Making it very clear to India Inc. that the government is willing to subsidize not just agriculture but industries too, the Modi government has announced a Production Linked Subsidy (PLI) scheme for 10 more labour-intensive sectors.
Path breaking Scheme which will transform Manufacturing & Exports : PLI sectors with their Financial Outlays as Approved by Government. Thanks PM @narendramodi pic.twitter.com/OM0jD4NH8N
— Amitabh Kant (@amitabhk87) November 11, 2020
The PLI scheme, a kind of subsidy to the industries in the sectors where India is dependent on imports, is part of the ‘AtmaNirbhar Bharat’ Abhiyan. The government announced a total subsidy of 1.45 lakh crore rupees. “These are sunrise sectors selected keeping in mind the need for job creation and getting India to link to the global value chain… the larger umbrella principle is we have to have a self-reliant India,” Finance Minister Nirmala Sitharaman said, briefing the media after the Cabinet meeting.
The sectors for which the government has extended the PLI scheme range from food processing to automobiles, electronics and telecom, textile and steel to solar panels.
Also, the government further extended the PLI scheme to the pharmaceutical sector to ensure that India becomes self-dependent in the next few years and cuts dependence on China. “The earlier scheme was only for APIs (Active Pharmaceutical Ingredients), KSMs (Key Starting Materials) and drug intermediates. This scheme is expected to be for formulations, complex APIs, excipients, biosimilars, vaccines and other critical therapeutic categories,” said a senior government official on condition of anonymity. “Some drugs including many biosimilars are not made in India and are available only outside the country,” the official said.
Earlier the government had started PLI scheme Electronics sector focusing on domestic manufacturing of mobile phones with an outlay of 40,000 crore rupees. Later the scheme was extended to the manufacturing of APIs and medical devices (one of the largest imports of the country due to lack of synthesis between engineering and pharma sector) to cut the dependence on China. This takes the total amount of PLI schemes around 2 lakh crore rupees which is equal to the food subsidies provided by the union government.

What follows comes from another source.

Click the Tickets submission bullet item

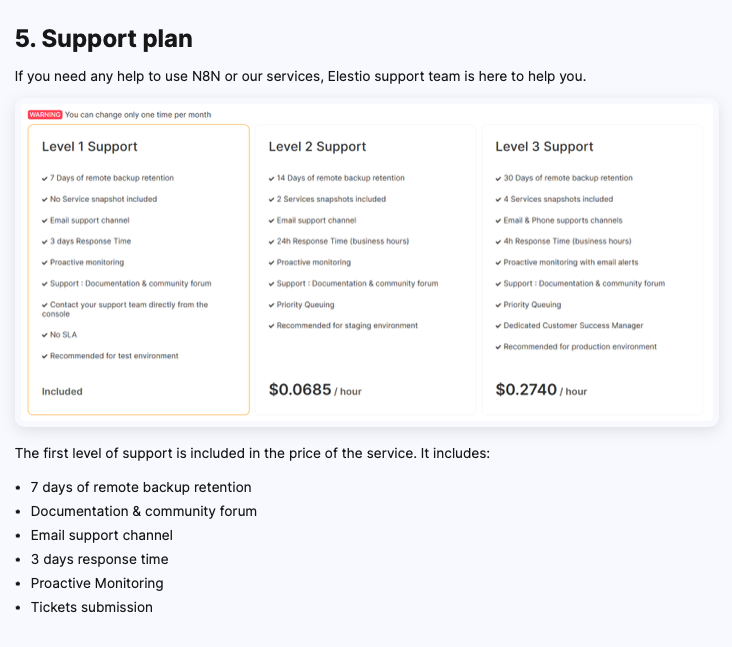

“The PLI scheme across these 10 key specific sectors will make Indian manufacturers globally competitive, attract investment in the areas of core competency and cutting-edge technology; ensure efficiencies; create economies of scale; enhance exports and make India an integral part of the global supply chain,” said the statement released by the government.
The industry bodies whole-heartedly welcomed the extension of the PLI scheme and said that this will lead to massive job creation in the next few years. “The sectors covered under the PLI scheme are strategic, technology-intensive and also important from the perspective of employment generation in the country. We also hope to hear about such progressive schemes for more sectors,” said Sangita Reddy, president of the Federation of Indian Chambers of Commerce & Industry (FICCI).
The PLI scheme would usher Make in India which was started by the Modi government in the first term but had not met with success so far. This is also an indication that the government is willing to incentivize the industries and does not care for phoney jibes like ‘Suit-Boot ki Sarkar’ from the leaders of the opposition. The Modi government is slowly shackling the fundamentals of the socialist economy and trying to take the political economy of the country in the direction of the rule-based socialist economy.